Task prompt - Format the items from the line containing "Given: Click Havoc" up to and including the line containing "Viewport: 690px width, 580px height." as a JSON list of strings, one string per line, with blank lines omitted.

Records for this task -
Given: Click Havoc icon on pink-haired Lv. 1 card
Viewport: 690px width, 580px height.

==

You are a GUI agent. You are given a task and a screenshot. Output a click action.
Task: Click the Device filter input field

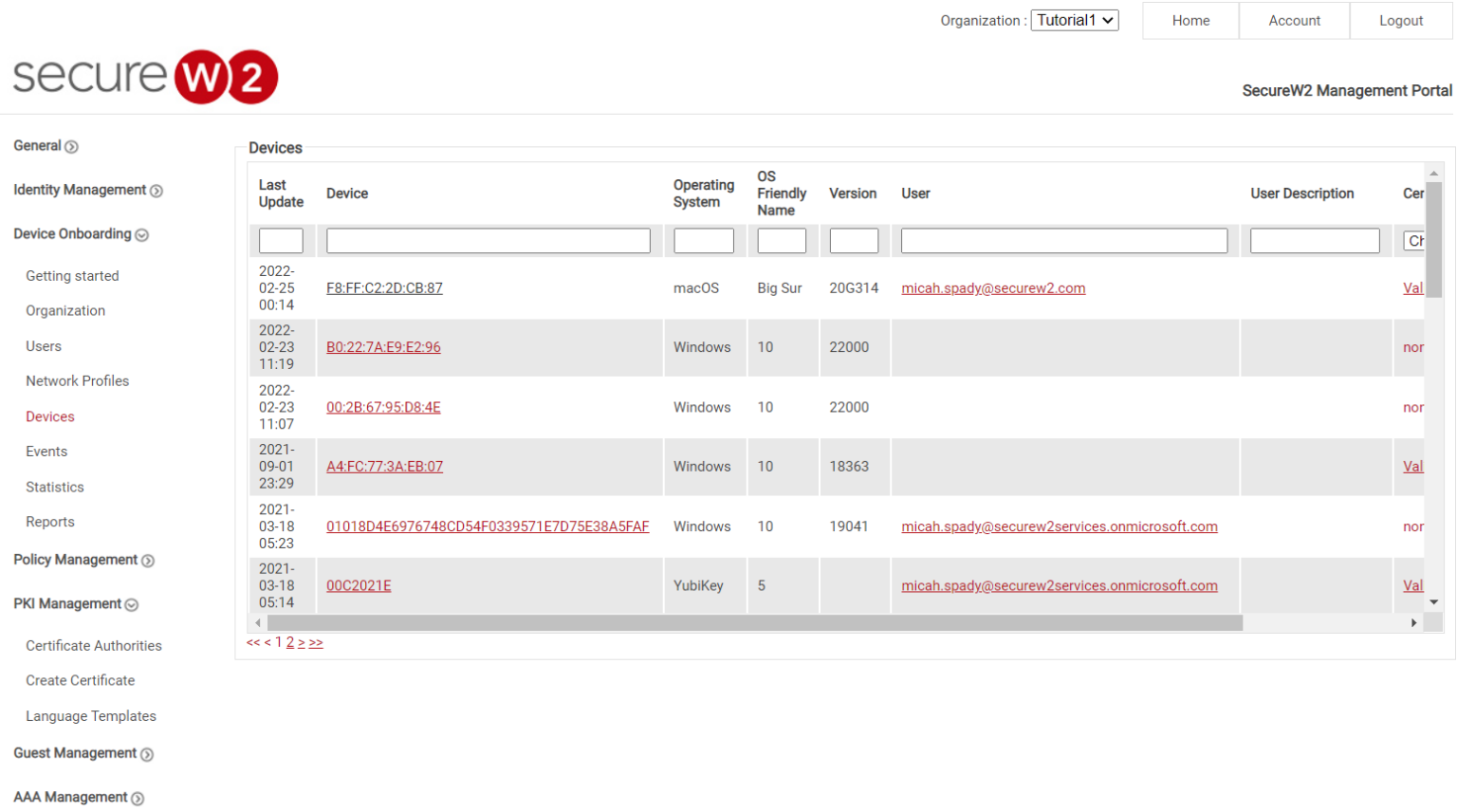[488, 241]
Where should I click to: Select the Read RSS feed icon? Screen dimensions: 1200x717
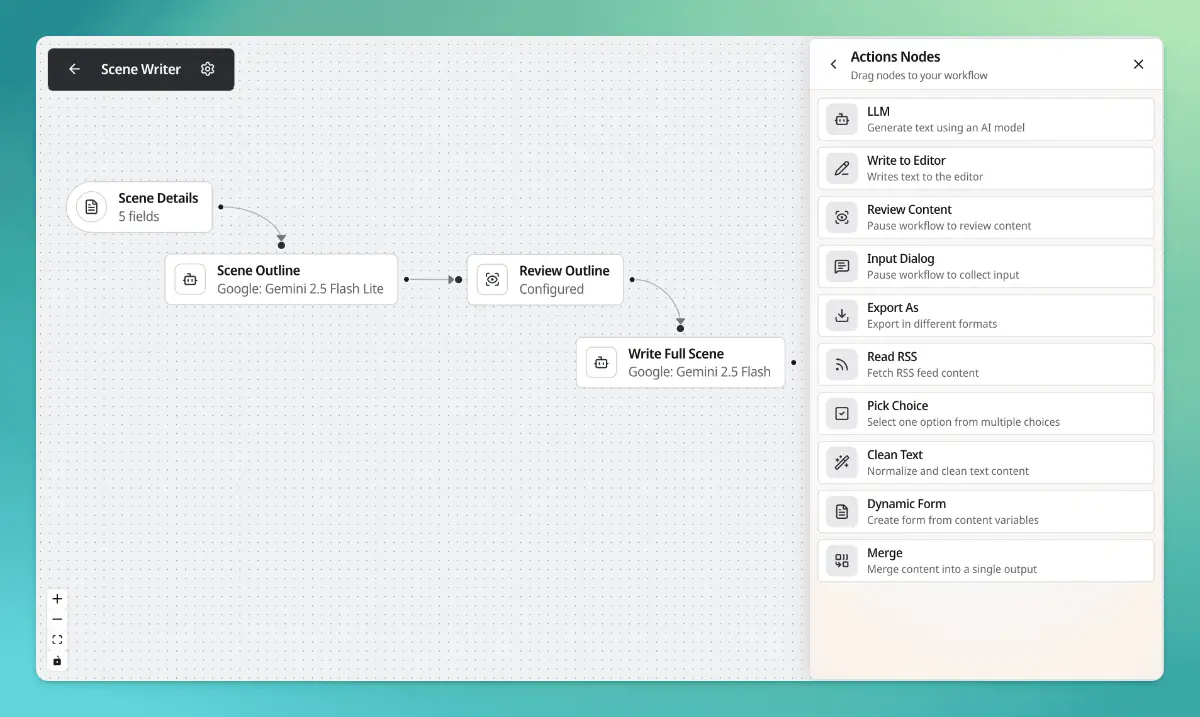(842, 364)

Output -
[
  "Given: Click Havoc icon on pink-haired Lv. 1 card",
  "Viewport: 690px width, 580px height."
]